# [EXERCISE AIM]
Reproduce the entries from the beginning through the line containing "click(x=40, y=77)", keeping that line.

# [RECORDS FOR THE TASK]
-=-=-=-=-
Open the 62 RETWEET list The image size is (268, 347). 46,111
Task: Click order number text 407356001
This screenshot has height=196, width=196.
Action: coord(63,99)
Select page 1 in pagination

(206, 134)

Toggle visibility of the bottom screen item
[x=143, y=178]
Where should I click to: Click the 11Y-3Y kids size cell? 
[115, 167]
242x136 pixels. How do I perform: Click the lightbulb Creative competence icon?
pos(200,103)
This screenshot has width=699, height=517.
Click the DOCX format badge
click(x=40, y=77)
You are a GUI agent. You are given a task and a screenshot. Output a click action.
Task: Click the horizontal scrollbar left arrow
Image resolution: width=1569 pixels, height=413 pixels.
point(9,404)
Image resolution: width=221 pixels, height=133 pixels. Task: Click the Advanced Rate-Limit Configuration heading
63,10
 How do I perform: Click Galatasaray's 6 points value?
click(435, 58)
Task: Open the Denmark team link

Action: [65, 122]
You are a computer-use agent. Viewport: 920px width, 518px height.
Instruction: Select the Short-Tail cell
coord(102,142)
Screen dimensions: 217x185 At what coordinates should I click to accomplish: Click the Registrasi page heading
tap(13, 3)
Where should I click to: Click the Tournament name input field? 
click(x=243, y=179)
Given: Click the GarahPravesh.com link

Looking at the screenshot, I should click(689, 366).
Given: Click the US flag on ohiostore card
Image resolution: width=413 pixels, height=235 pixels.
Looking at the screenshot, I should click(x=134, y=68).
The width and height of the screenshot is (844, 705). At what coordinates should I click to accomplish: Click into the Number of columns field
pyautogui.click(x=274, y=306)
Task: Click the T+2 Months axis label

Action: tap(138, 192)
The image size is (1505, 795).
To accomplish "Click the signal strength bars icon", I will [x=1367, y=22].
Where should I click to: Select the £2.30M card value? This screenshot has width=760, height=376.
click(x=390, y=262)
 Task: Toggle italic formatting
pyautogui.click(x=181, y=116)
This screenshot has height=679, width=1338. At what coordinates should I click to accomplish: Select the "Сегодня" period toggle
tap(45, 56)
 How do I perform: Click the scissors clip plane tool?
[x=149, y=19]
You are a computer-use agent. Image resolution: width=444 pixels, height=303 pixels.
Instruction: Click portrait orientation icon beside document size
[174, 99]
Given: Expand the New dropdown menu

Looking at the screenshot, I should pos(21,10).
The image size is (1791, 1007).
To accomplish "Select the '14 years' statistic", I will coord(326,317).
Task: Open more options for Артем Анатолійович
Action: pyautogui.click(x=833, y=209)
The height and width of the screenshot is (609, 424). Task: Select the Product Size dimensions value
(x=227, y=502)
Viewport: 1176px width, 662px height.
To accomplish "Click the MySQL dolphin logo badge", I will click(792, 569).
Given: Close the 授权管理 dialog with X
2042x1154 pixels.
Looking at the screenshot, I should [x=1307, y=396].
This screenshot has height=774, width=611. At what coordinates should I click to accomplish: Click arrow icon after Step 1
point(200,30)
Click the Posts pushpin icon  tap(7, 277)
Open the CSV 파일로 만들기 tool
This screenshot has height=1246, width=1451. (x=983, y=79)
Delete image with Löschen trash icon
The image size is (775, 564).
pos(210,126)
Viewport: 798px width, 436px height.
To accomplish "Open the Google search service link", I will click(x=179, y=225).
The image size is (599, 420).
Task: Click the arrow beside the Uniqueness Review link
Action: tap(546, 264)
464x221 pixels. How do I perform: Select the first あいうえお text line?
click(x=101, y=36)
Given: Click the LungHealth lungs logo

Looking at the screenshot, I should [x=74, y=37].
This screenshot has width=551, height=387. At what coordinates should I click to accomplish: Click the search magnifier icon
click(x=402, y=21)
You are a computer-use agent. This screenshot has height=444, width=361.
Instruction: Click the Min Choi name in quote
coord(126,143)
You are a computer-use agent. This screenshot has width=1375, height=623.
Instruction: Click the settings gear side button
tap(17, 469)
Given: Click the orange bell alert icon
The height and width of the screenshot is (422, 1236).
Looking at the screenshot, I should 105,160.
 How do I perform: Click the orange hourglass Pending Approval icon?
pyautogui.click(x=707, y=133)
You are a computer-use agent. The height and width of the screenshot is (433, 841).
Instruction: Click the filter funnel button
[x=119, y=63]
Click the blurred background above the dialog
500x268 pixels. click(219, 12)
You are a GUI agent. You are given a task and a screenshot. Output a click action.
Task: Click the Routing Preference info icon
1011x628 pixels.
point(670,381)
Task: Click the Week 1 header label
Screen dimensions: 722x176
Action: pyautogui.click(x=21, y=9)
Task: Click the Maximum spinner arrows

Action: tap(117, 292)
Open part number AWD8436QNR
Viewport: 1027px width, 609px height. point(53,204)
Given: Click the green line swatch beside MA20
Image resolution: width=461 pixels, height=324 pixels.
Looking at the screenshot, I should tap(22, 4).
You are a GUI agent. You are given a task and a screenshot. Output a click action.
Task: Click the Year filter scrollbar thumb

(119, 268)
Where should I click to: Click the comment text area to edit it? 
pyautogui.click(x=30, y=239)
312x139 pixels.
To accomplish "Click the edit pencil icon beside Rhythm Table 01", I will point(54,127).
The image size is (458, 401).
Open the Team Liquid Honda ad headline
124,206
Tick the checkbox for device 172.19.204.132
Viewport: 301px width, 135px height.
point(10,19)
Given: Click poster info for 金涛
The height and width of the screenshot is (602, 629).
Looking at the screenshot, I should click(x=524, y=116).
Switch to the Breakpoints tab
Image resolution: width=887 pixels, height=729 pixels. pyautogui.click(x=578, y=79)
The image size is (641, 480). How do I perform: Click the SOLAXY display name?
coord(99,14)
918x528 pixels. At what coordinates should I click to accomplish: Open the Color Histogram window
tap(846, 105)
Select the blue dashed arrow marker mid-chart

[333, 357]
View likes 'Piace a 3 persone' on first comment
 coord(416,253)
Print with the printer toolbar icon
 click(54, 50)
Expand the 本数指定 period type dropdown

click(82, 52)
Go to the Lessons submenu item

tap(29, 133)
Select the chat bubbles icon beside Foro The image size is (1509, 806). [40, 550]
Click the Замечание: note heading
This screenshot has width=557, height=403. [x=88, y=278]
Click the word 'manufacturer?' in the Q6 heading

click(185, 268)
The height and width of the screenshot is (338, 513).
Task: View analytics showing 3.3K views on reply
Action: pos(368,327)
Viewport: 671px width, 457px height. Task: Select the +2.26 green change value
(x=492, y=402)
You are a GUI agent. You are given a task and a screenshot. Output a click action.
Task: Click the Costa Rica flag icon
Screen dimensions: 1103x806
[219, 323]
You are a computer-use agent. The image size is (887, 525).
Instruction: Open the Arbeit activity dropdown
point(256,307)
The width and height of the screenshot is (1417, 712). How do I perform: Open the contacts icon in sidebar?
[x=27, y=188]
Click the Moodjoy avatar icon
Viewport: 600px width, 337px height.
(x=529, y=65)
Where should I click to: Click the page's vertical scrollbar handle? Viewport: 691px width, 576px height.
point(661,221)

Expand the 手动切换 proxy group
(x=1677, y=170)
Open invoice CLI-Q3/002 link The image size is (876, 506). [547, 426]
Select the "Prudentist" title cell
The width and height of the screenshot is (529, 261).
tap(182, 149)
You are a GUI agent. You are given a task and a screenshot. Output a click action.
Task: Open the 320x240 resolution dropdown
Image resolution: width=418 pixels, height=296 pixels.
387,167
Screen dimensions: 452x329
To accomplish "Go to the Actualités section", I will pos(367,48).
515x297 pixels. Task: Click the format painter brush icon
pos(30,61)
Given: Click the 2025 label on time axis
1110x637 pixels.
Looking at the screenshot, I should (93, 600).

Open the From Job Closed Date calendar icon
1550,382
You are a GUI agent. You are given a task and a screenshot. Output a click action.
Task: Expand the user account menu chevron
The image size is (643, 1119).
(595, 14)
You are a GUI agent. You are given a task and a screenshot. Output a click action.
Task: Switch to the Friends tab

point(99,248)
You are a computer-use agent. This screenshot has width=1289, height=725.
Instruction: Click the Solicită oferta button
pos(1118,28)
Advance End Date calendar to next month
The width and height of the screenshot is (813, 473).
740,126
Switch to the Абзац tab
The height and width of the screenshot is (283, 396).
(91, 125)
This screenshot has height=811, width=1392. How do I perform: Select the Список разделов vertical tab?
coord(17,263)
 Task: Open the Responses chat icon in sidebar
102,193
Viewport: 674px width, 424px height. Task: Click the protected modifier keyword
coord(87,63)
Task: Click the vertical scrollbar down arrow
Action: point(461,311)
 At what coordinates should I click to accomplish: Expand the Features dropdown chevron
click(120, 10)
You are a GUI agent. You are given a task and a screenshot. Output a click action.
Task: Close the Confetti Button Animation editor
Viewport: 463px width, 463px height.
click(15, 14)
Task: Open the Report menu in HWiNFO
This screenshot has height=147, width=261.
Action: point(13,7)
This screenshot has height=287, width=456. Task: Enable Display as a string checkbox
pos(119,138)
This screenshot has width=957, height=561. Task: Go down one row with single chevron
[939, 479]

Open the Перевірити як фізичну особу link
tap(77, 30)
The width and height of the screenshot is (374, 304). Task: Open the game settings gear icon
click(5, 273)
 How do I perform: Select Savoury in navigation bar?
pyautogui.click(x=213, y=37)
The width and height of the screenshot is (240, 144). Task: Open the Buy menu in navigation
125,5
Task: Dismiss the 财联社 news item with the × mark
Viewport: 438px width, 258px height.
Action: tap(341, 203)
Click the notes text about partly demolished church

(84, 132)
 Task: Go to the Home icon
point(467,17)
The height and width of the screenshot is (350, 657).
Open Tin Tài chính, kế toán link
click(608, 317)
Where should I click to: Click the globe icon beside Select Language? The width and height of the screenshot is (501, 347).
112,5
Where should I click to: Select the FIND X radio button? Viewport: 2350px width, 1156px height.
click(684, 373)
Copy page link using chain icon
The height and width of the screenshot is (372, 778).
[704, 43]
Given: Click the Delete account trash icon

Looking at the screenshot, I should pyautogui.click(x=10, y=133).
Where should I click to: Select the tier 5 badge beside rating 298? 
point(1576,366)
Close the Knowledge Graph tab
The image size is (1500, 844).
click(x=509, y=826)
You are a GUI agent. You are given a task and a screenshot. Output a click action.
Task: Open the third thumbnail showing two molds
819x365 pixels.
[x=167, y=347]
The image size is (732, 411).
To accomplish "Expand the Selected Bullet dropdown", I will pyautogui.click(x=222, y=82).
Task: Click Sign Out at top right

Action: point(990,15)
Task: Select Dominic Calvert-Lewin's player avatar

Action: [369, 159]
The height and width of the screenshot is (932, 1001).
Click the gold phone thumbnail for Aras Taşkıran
-=-=-=-=-
# [COMPLETE ANSWER]
Open the 62 RETWEET list The image size is (268, 347). 46,111
Task: Click order number text 407356001
This screenshot has height=196, width=196.
Action: coord(63,99)
Select page 1 in pagination

(206, 134)

Toggle visibility of the bottom screen item
[x=143, y=178]
Where should I click to: Click the 11Y-3Y kids size cell? 
[115, 167]
242x136 pixels. How do I perform: Click the lightbulb Creative competence icon?
pos(200,103)
This screenshot has width=699, height=517.
Click the DOCX format badge
click(x=40, y=77)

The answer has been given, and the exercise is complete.